I - RELATÓRIO1. Por sentença datada de 15 de Julho de 2015, o arguido B… foi condenado pela prática, em autoria material, sob a forma consumada, de um crime de violência doméstica (art. 152º, 1 b), do Código Penal) na pena de 2 (dois) anos e 6 (seis) meses de prisão, cuja execução foi suspensa por igual período, subordinada à condição do arguido se submeter a tratamento médico/psiquiátrico, a manter-se afastado da ofendida e ao acompanhamento por parte da Direção-Geral de Reinserção Social, sujeitando-se às diretrizes que pela mesma lhe venham a ser impostas.

2. Além disso, ainda foi condenado a indemnizar a ofendida, no montante de € 1.500,-- (mil e quinhentos euros). Acrescido de juros de mora, contados a partir da data da notificação do pedido de indemnização civil, até efetivo e integral pagamento.

3. Inconformado com a decisão condenatória, o arguido interpôs recurso da sentença, suscitando, formalmente: 6.

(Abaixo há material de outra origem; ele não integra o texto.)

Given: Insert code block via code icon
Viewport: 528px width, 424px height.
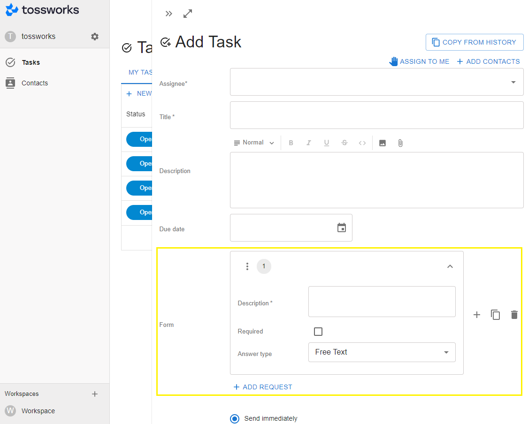Looking at the screenshot, I should [x=362, y=143].
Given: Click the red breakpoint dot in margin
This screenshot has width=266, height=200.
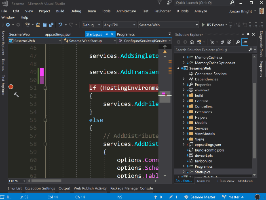Looking at the screenshot, I should tap(11, 87).
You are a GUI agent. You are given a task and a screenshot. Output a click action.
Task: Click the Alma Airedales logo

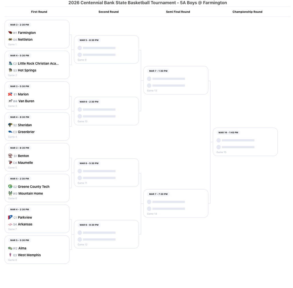pyautogui.click(x=11, y=248)
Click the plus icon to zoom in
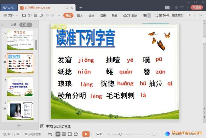 (x=148, y=134)
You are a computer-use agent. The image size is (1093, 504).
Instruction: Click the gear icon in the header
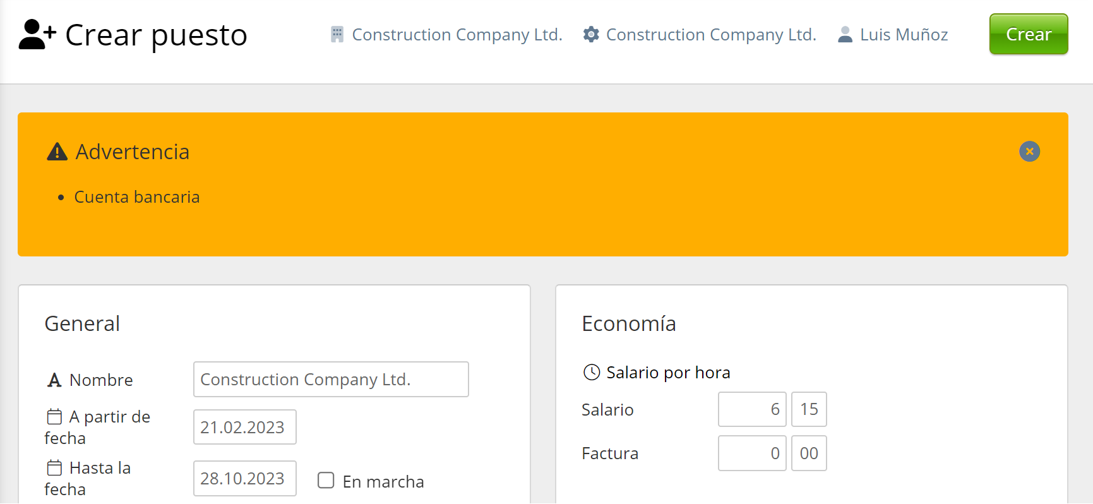click(x=591, y=35)
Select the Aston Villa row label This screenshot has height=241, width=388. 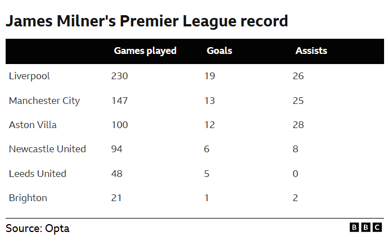[33, 125]
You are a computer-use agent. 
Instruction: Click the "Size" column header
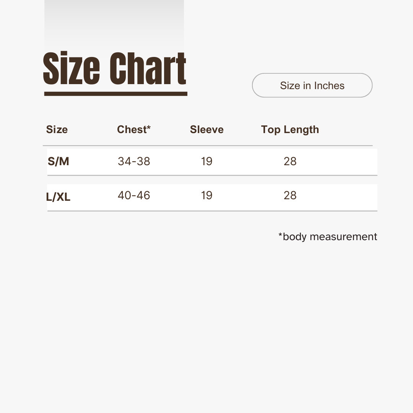pos(57,130)
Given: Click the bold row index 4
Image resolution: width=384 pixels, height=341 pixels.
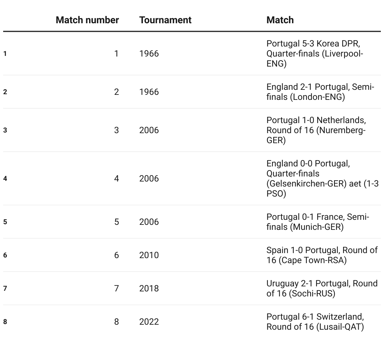Looking at the screenshot, I should [x=5, y=178].

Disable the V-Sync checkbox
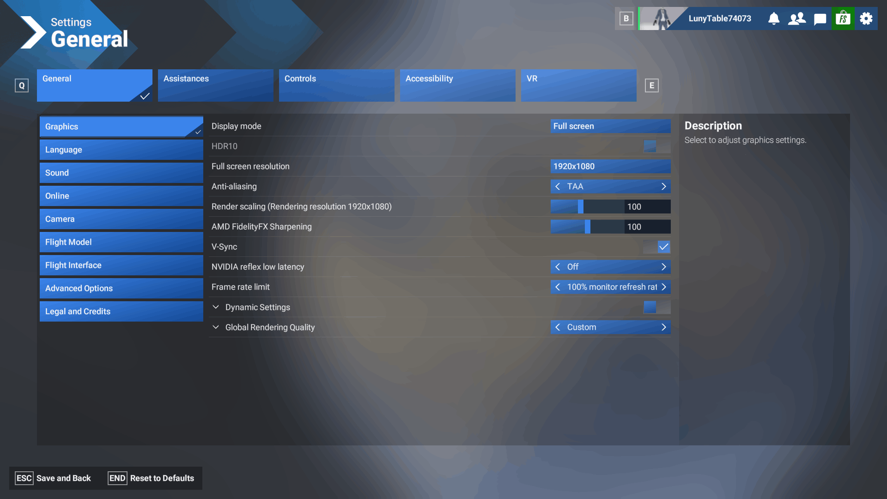663,247
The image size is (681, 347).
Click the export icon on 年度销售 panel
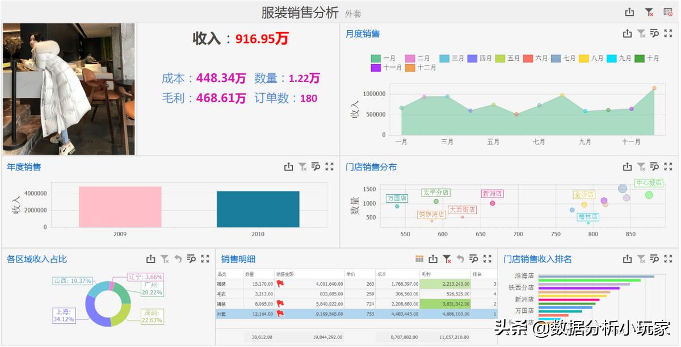pos(288,167)
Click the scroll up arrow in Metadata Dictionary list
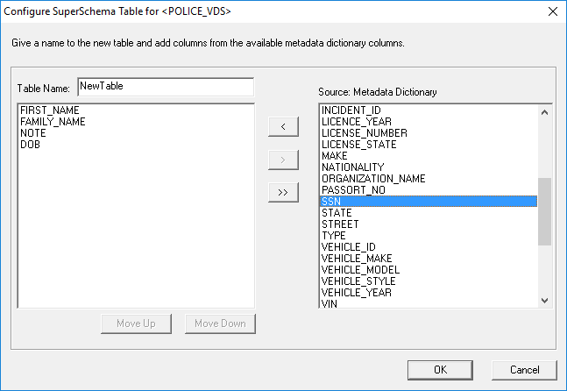 pos(544,112)
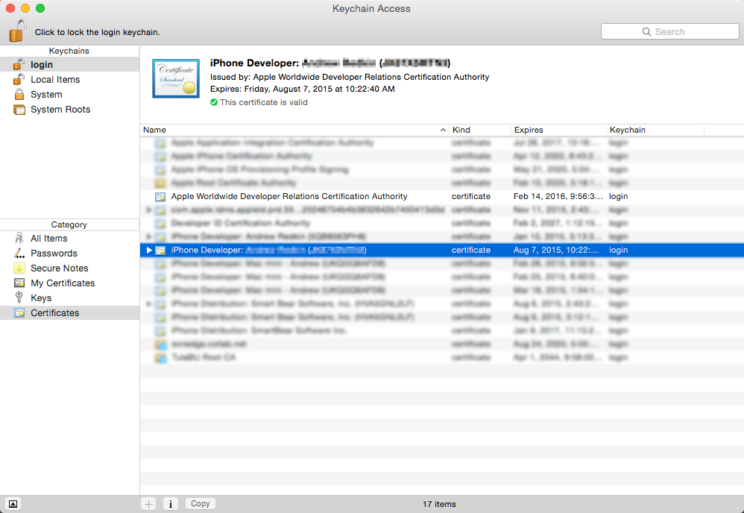
Task: Click the info button in bottom bar
Action: click(x=170, y=504)
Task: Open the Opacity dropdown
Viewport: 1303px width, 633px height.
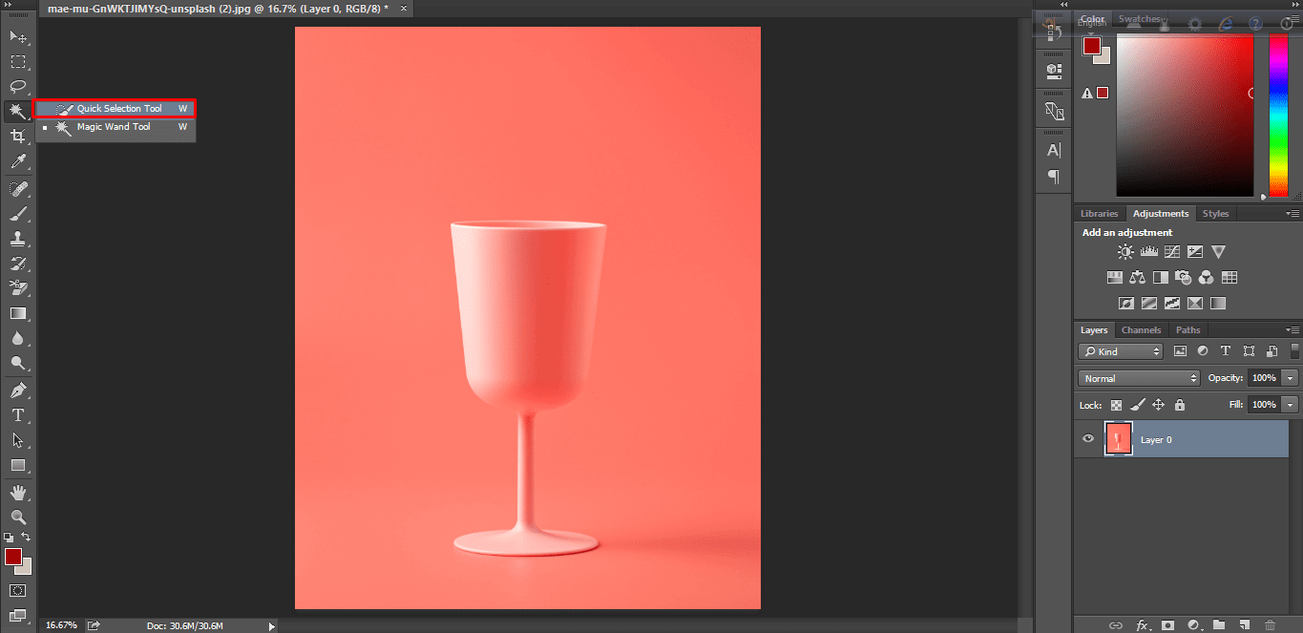Action: click(x=1289, y=377)
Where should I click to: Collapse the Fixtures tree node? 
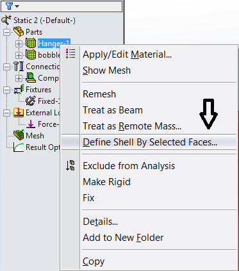coord(7,90)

  1. Nulidade da sentença, por erro notório na apreciação da prova; b) Violação da presunção de inocência; c) Violação do princípio «non bis in idem»; d) Erros em matéria de direito: a. Excessividade da pena concreta, considerando ajustada a pena de um ano de prisão, suspensa na sua execução: i. Por falta de atenuação especial da pena –por provocação injusta da vítima e ofensa imerecida (artigo 72º, 2, b), do Código Penal); ii. Por falta de valoração de fatores atenuantes da pena, referentes ao arguido: 1. Bom comportamento posterior à prática do crime; 2. Inserção familiar harmoniosa e equilibrada; 3. Inserção social adequada, possuindo uma imagem positiva, associada aos seus hábitos de trabalho e relacionamento cordial; 4. Manifesta disposição para se manter afastado da ofendida e prosseguir tratamento psiquiátrico; iii. Uma vez que os seus antecedentes criminais são antigos; e iv. Tendo em conta as circunstâncias da prática do crime: - em que o ofendido insultou o arguido e empunhou uma garrafa de cerveja partida; - o arguido se encontrava algo alcoolizado e a ser agarrado; 7. O Ministério Público apresentou resposta, fundamentada, pugnando pela improcedência do recurso.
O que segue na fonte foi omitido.